Can you rewrite the listing below with "avatar" changed to "profile icon" and nothing else altered?

[Start Records provided]

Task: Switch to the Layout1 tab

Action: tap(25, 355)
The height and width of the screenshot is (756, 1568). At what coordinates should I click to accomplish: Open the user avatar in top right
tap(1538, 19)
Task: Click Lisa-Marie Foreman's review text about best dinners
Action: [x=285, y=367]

[End Records provided]

● **Task answer**
Task: Switch to the Layout1 tab

Action: tap(25, 355)
The height and width of the screenshot is (756, 1568). At what coordinates should I click to accomplish: Open the user profile icon in top right
tap(1538, 19)
Task: Click Lisa-Marie Foreman's review text about best dinners
Action: [x=285, y=367]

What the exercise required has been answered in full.